SFEBES2009 Nurses' Session Thyroid disease (4 abstracts)
A 24-year-old lady was diagnosed with thyrotoxicosis following an emergency admission, with a normal laparotomy, for right iliac fosa pain. She was commenced on carbimazole. After self discontinuation of carbimazole she was re-referred, by her GP, with poorly controlled thyrotoxicosis and typical features of weight loss, anxiety, oligomenorrhoea and tremor. Her FT4 on re referral was 60 pmol/l, suppressed TSH and raised TPO antibodies. She then had an unplanned pregnancy which resulted in a termination.
A total thyroidectomy was performed due to aggressiveness of the disease. Post-operatively she developed profound and resistant hypocalcaemia and hypomagnesaemia requiring management with pharmacological doses of vitamin D, calcium and magnesium supplements indicating that she had developed permanent hypoparathyroidism. She was given replacement doses of thyroxine, 150 mcg daily which initially seemed adequate. During the course of controlling the post-operative hypocalcaemia and hypothyroidism she became pregnant again which was unplanned.

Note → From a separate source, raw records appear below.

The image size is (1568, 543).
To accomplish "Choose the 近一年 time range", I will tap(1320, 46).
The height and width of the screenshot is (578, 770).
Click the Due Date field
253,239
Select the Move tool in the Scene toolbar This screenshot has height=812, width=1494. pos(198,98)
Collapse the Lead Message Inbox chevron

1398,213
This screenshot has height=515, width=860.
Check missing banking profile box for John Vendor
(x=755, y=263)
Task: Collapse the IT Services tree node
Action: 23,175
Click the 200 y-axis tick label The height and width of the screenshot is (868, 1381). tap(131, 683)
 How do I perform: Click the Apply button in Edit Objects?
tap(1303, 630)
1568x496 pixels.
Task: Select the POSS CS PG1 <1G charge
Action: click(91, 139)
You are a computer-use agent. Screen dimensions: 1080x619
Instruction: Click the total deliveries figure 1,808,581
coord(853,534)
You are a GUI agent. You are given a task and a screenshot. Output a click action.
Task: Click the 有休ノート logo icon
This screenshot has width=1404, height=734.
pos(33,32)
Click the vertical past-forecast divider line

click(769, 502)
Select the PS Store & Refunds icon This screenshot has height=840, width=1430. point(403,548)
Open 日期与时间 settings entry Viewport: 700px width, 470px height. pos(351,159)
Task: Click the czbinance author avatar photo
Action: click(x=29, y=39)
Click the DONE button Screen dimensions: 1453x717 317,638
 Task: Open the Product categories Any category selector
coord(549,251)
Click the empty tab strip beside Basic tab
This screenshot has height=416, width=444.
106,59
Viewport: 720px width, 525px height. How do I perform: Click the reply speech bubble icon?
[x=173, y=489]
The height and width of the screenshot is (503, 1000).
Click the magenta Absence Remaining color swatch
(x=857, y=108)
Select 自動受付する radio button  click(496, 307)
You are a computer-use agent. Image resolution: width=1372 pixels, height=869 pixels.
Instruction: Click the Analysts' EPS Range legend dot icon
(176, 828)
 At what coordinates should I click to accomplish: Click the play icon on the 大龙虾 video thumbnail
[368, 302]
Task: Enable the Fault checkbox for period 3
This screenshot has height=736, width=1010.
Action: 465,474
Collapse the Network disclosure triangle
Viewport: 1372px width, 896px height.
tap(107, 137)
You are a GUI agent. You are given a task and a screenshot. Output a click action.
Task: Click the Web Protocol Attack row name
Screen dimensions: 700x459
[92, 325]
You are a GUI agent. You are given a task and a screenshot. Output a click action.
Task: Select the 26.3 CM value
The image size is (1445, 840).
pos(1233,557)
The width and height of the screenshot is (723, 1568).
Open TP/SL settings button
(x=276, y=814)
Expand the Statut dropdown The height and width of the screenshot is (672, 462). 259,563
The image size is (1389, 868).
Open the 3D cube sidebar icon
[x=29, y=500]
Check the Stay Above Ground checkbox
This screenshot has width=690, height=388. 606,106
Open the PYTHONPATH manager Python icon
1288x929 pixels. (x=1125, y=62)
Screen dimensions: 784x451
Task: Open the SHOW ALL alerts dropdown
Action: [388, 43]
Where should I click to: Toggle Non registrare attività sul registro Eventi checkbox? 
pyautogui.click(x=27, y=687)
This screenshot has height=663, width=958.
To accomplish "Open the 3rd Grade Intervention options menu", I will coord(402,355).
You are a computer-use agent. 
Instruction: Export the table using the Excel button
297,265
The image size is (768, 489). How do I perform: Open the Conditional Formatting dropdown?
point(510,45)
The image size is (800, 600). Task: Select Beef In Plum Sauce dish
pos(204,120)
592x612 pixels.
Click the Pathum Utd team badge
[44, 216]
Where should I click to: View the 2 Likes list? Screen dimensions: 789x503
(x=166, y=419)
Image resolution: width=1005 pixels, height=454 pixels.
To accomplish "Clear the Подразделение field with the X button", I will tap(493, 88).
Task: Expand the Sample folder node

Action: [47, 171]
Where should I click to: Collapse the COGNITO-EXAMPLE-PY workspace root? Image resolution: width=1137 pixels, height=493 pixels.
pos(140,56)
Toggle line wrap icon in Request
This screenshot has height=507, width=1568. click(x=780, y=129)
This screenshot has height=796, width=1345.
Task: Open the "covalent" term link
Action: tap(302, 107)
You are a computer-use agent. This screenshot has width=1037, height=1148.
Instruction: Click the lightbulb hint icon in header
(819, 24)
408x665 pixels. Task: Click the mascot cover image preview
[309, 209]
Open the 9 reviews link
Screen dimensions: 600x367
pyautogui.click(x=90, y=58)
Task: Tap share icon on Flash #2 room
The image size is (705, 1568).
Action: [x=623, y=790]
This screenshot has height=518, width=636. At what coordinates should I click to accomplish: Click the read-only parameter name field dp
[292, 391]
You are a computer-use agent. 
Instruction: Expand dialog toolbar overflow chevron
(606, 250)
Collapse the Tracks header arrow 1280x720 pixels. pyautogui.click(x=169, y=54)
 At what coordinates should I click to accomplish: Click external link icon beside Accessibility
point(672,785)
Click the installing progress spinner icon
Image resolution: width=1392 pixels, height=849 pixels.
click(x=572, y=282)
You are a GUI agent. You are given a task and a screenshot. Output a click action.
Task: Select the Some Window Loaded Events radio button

The pregnancy was complicated by worsening biochemical hypothyroidism in spite of reported compliance with medication and increasing doses of thyroxine and triiodothyronine. The calcium levels remained stable. Throughout the pregnancy her TSH levels were >50 miu/l. She finally needed a thyroxine dose of 600 mcg and triiodothyronine 20 mcg twice daily to maintain a TSH <5.0 miu/l.
Foetal growth was normal on scan but dopplers showed a high resistance at 36 weeks. She was admitted for observation and induced at 38 weeks. TRAB antibodies during the 3rd trimester were raised. There was no evidence of foetal tachycardia and the babys thyroid function was normal after delivery.
Since delivery the baby continues to develop normally.
This case highlights the importance of educating patients in relation to the risk of thyroid disease in pregnancy.